SOURCE TEXT:

Let's be clear.
Being my own authority doesn't mean I have any authority over you. In truth, I don't know what you are being guided to do. I will never know what you are being guided to do. I do know that I have a relationship with my own guidance, my heart. And you will never know what that guidance is, unless I choose to tell you.
I have heard often in yoga, and I'm sure I've said it myself, "the mind screams, and the heart whispers." This separation of mind and heart only created conflict in my body and mind and was very misleading for me for years. I can only speak from my own experience and my experience is this... my heart screams. You better believe it does when it needs to. The heart will do whatever it needs to do to get our attention. So yes... my heart screams.
My guidance is never out of range. Your guidance is never out of range. It's always here speaking to you through feelings, nudges and winks. It's always here. For me when I'm not listening.... storms form in my chest. Like thunder and lightening.

DIRECTION A:
In the reflection on inner guidance, why does the writer say the heart screams rather than whispers?
DIRECTION B:
Continue the reflection on inner guidance from where it stops, keeping its first-person voice.

LISTED ENTRIES:
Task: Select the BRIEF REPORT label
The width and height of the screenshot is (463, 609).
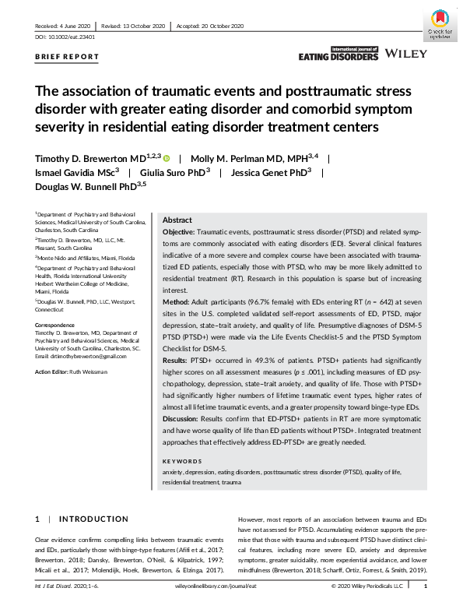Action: pos(67,57)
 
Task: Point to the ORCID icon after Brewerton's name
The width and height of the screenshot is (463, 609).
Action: pos(167,157)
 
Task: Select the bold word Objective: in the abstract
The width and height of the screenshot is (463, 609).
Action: pos(179,233)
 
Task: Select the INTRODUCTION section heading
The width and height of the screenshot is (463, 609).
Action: pos(94,519)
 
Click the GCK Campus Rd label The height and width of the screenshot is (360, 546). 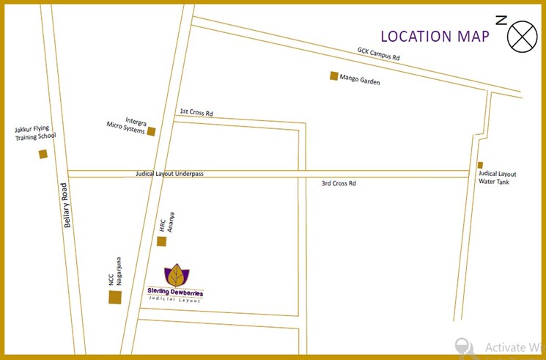click(x=379, y=54)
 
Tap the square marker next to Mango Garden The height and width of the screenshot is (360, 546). click(x=334, y=76)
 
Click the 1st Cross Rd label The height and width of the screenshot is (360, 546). click(x=196, y=113)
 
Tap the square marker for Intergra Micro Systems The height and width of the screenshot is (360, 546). click(x=152, y=132)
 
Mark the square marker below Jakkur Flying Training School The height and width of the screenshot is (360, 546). click(x=43, y=154)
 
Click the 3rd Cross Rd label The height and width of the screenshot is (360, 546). click(x=338, y=183)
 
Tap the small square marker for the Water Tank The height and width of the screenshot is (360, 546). click(x=481, y=165)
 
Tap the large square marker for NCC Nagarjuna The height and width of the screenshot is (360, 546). click(x=115, y=297)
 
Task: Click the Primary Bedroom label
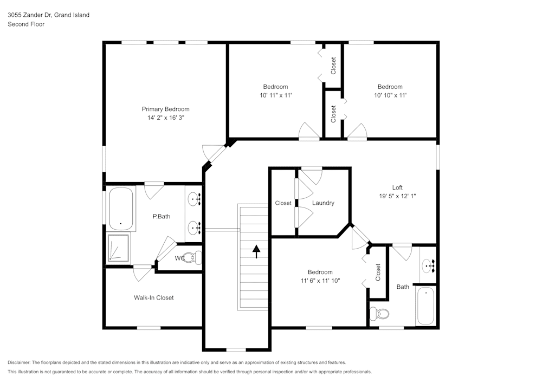point(165,109)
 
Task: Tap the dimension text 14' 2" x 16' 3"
point(165,117)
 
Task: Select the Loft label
point(397,187)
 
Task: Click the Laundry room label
point(323,203)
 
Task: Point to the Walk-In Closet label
point(154,297)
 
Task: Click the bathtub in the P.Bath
point(121,209)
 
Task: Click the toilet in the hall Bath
point(380,314)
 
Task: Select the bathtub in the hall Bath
point(426,306)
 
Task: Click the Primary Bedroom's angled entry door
point(215,154)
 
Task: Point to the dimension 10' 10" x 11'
point(390,95)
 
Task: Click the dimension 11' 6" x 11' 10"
point(320,281)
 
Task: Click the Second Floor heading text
point(26,24)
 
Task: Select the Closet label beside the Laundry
point(283,203)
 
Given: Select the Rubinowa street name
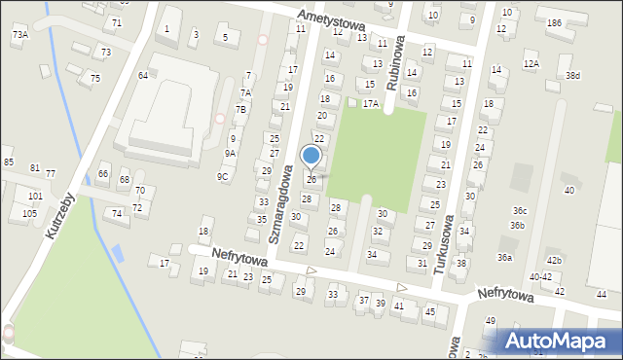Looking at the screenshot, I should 395,65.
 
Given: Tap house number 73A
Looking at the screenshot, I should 19,35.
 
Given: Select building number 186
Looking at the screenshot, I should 554,22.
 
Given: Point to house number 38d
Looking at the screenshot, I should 573,76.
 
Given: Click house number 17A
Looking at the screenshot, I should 370,103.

OUTPUT A:
The writer says the heart will do whatever it needs to do to get our attention. So when it needs to be heard, it screams.

OUTPUT B:
You don't know what I pray for. You don't know what my heart aches for. I don't know what you pray for in the quiet moments of your life. Sometimes we think we are praying for the same thing to only later to find out we want something so completely different.
I've had a storm in my chest for days.... I knew what I was being guided to do. It was the last thing i wanted to hear. Who want's to hear bad news? I used to hear the screams of my heart and use my mind to "let it go" or to shift my perspective. Whatever it took for the person on the other end to stay in my life. This type of practice only led me to the floor on my knees and in pain. Deep soul pain. And that person, the one I tried to keep in my life was out anyway and now it seems we hurt each other more than we both wanted to.
RESPECT. It comes from the word "specere" which means to look. So Re-spect literally means to look again. And again, and again. What repeats again and again? This guidance that i cried for hours in my pillow about... repeated itself, again and again.... and again. This time I had the strength to do it. I did what I was guided to do. It feels like a football time out. Maybe for a little, maybe forever. I don't know. I can only feel what is right for me now. And this is it. Because it didn't work out, this whatever it was makes neither of us wrong. It doesn't change the magic we made together when we did. That Love was real. Love is constantly moving... and the only way I know how to live now is to listen to my ever screaming heart.
When I do... immediately my heart becomes quiet. Like right now.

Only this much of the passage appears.